= TASK STATEMENT =
With pictures left out, please repeat word for word the lines from the one containing "Instruction: Switch to the Billing tab" through the end of the records.

= INPUT =
.....
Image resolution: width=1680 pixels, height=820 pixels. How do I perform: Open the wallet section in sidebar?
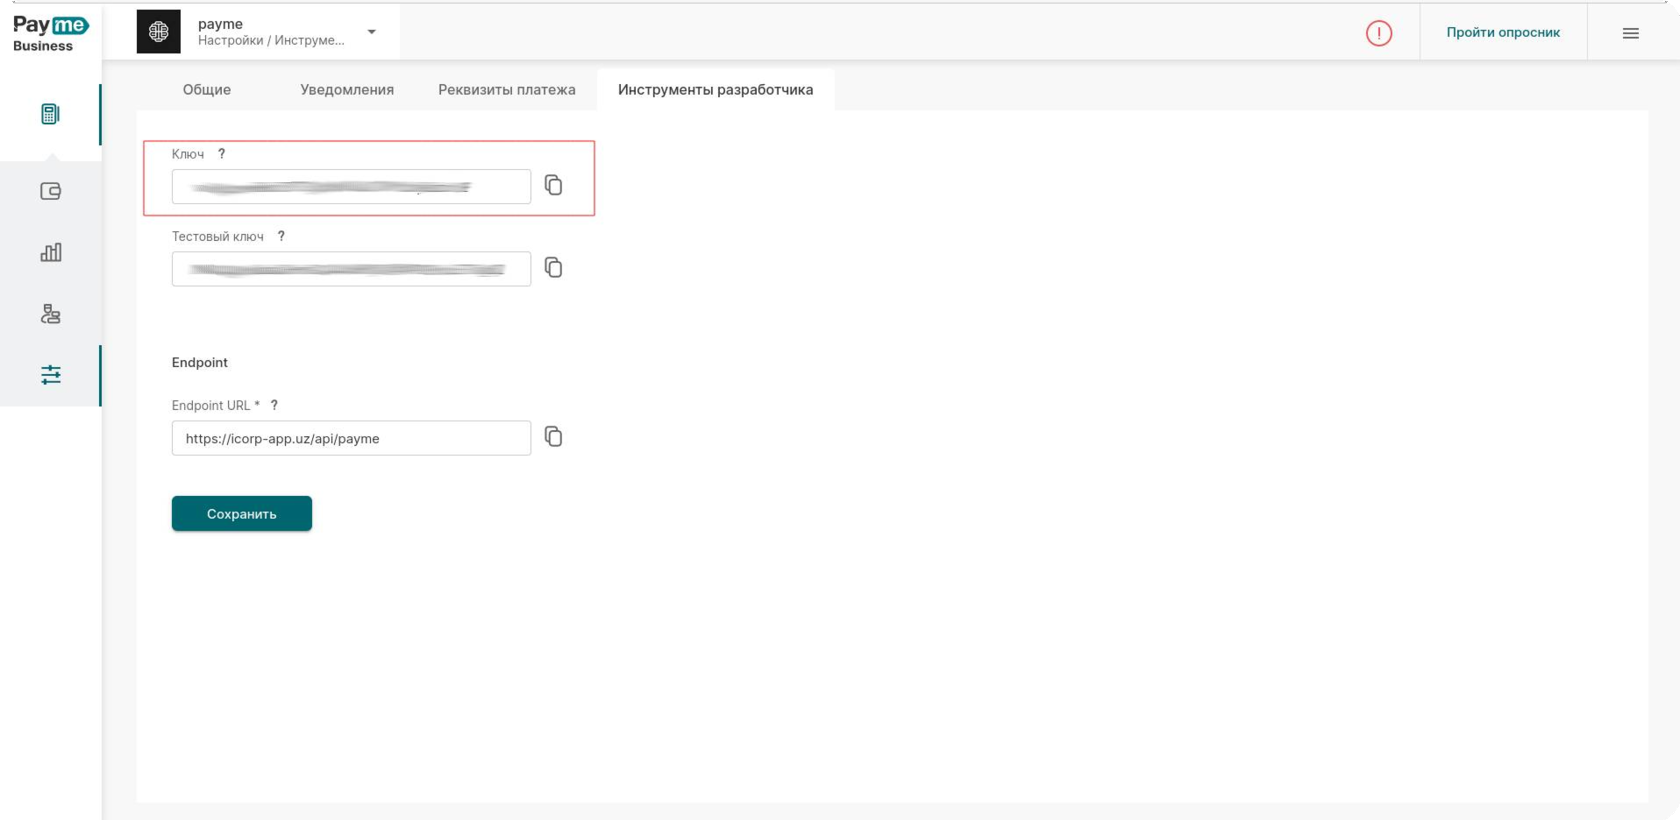[x=50, y=191]
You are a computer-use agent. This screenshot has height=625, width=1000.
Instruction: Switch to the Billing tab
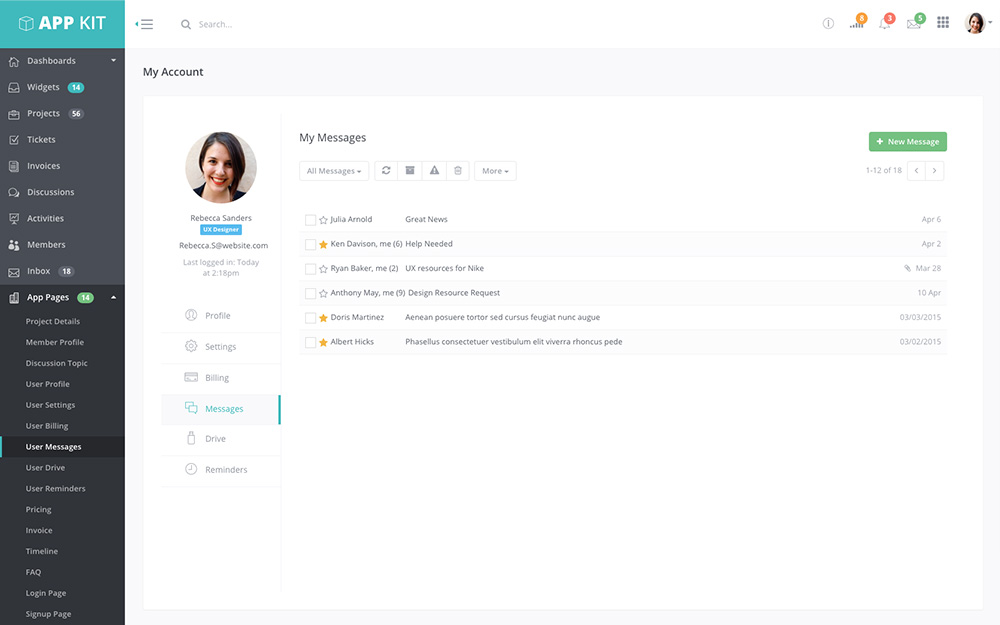217,378
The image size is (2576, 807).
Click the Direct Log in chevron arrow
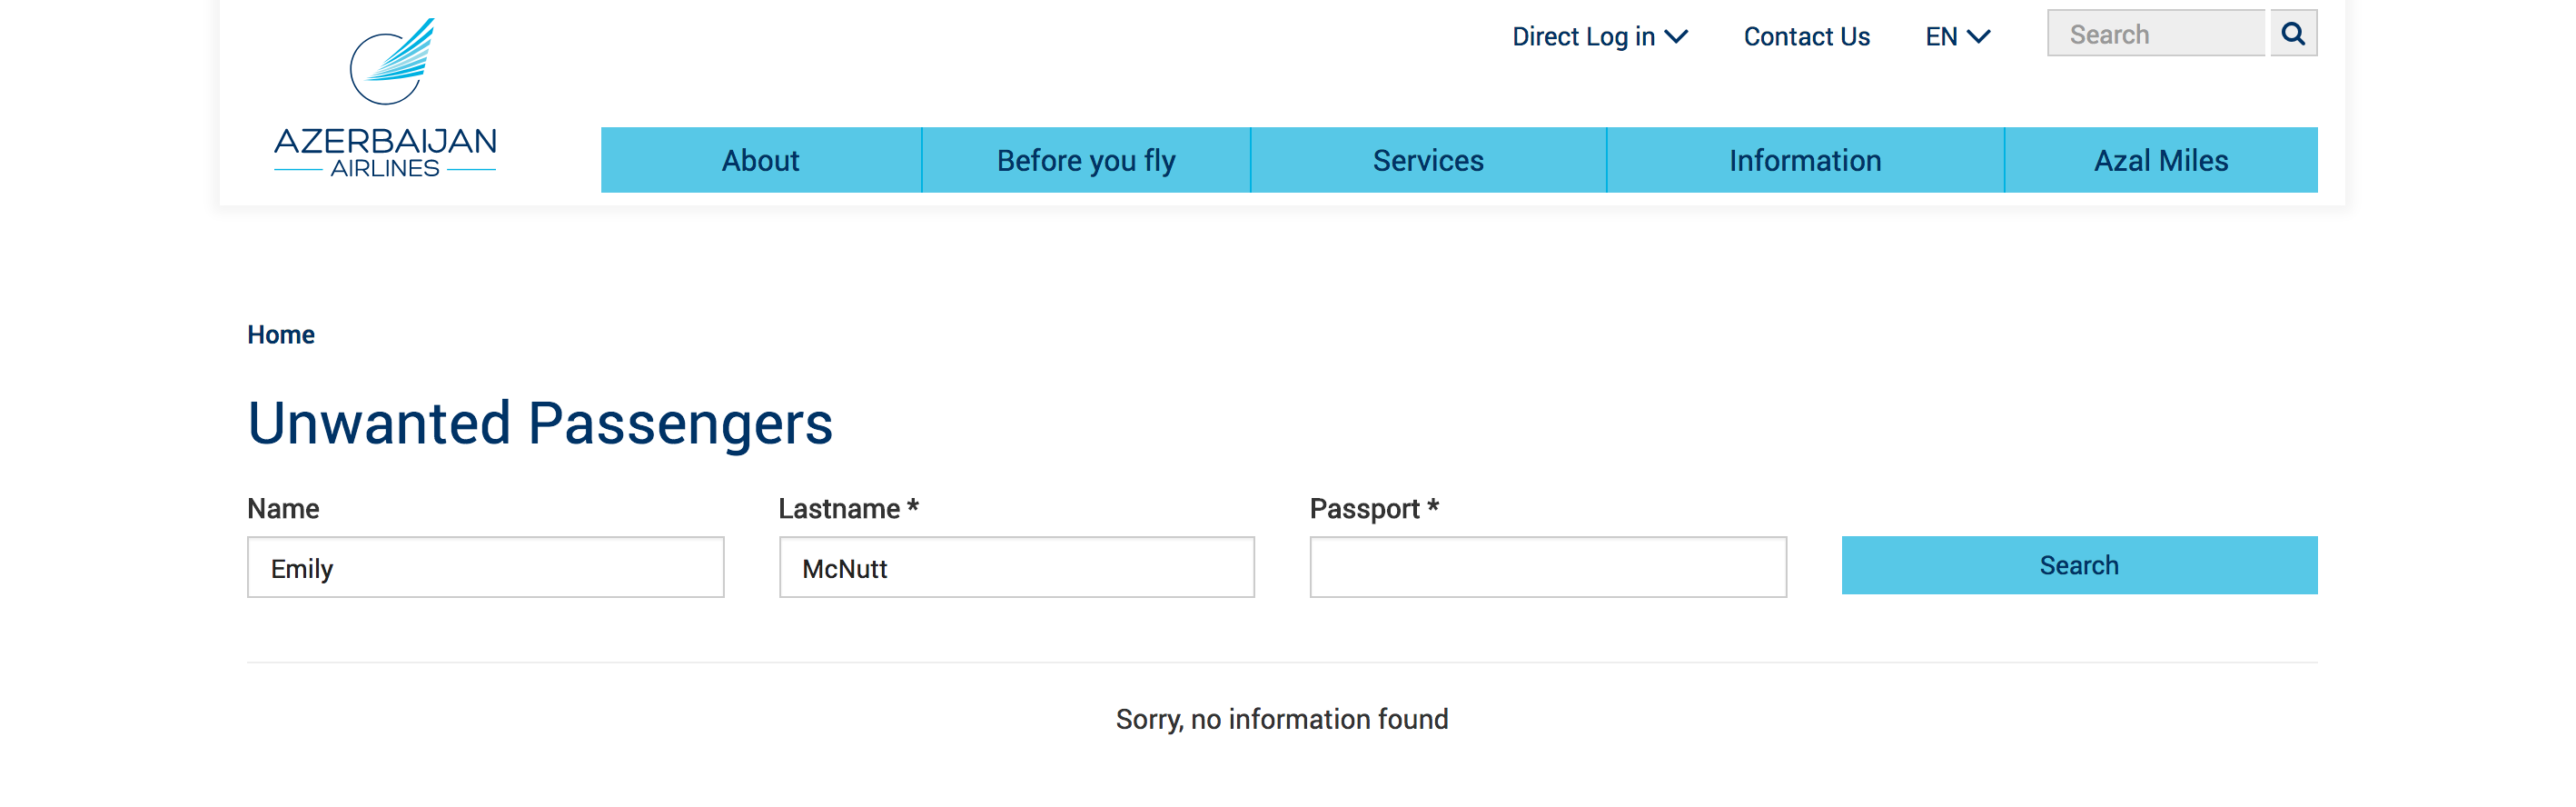[x=1676, y=37]
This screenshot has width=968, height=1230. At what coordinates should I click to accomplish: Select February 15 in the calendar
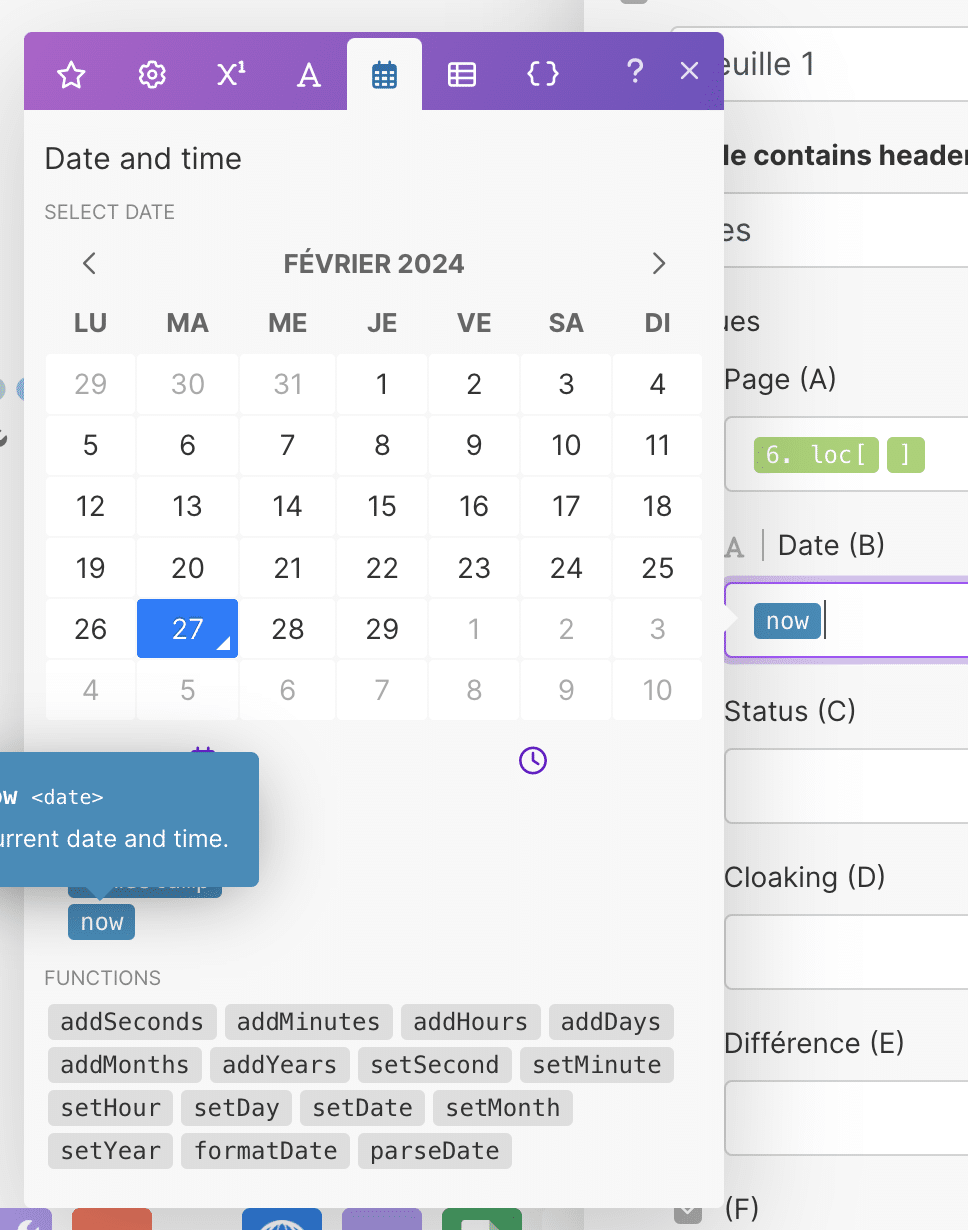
.....
= RESPONSE TO THIS TASK =
Instruction: Switch to the Billing tab
217,378
The image size is (2576, 807).
Click the Direct Log in chevron arrow
[x=1676, y=37]
This screenshot has width=968, height=1230. At what coordinates should I click to accomplish: Select February 15 in the calendar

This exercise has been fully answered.